The fourth Washington Area IT Symposium (WAITS) will be “hosted” by the University of Maryland the afternoon of May 14th, 2021 at 2:15pm. But it’s a pandemic, so we do it online, but we are holding out hope that we might meet in person this time.. This episode of WAITS will be entitled: Maryland vs Virginia, to honor our speakers.
The goal of WAITS is to bring together like-minded IS scholars in the greater DC Metro area and facilitate inter-school dialogue and collaboration. While there are many business schools in the DMV, and many tremendous IS departments each with their own talented researchers, communication between the groups is limited. This stifles synergies, creative and innovative work, and the opportunity for each of us to learn from each other. It is the objective of WAITS to eliminate this problem by coming together every few months.
- Who: IS scholars sharing good work
- What: Well, the first bullet kind of got at it but I am stuck in the format
- Where: ZOOM! (Link to be sent). Email me if you are not on the list
- When: May 14th! 2:15pm!
- Why: Because research never stops, not even for a pandemic. Maybe research is the panacea for the pandemic. Think about it, before that joke gets panned
- For(mat): I realize that I am pushing the joke to the breaking point. In deference to the ultra zoom fatigue that is setting in, we will be doing two 25 minute sessions. Nothing but the highlights. Findings, Formulations, and Fixed Effects!

##############################

Required action 1 —
Decide whether each statement below agrees with the announcement. Answer yes or no for each, and quote the words of the announcement that decide it.
(a) The symposium will take place on Zoom.
(b) The program will consist of three 25-minute sessions.
(c) WAITS plans to bring its members together every few months.
Required action 2 — Rewrite the announcement starting with "- Who: IS scholars" and going on through "May 14th! 2:15pm!", replacing "good work" with "recent research".

Given information —
##############################

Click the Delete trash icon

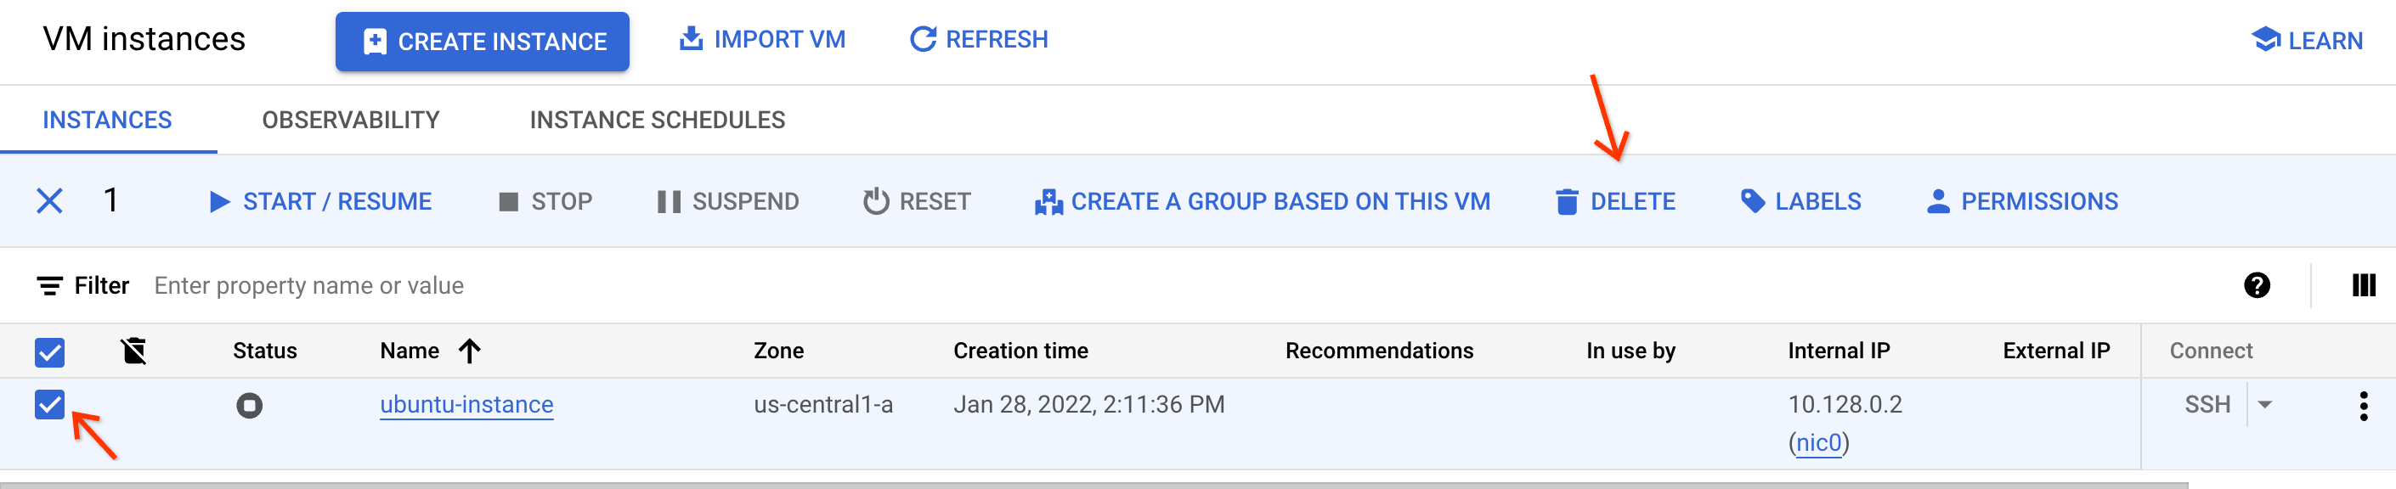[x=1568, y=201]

##############################

Solution 1 —
(a) Yes: "Where: ZOOM! (Link to be sent)"
(b) No: "we will be doing two 25 minute sessions"
(c) Yes: "by coming together every few months"

Solution 2 —
- Who: IS scholars sharing recent research
- What: Well, the first bullet kind of got at it but I am stuck in the format
- Where: ZOOM! (Link to be sent). Email me if you are not on the list
- When: May 14th! 2:15pm!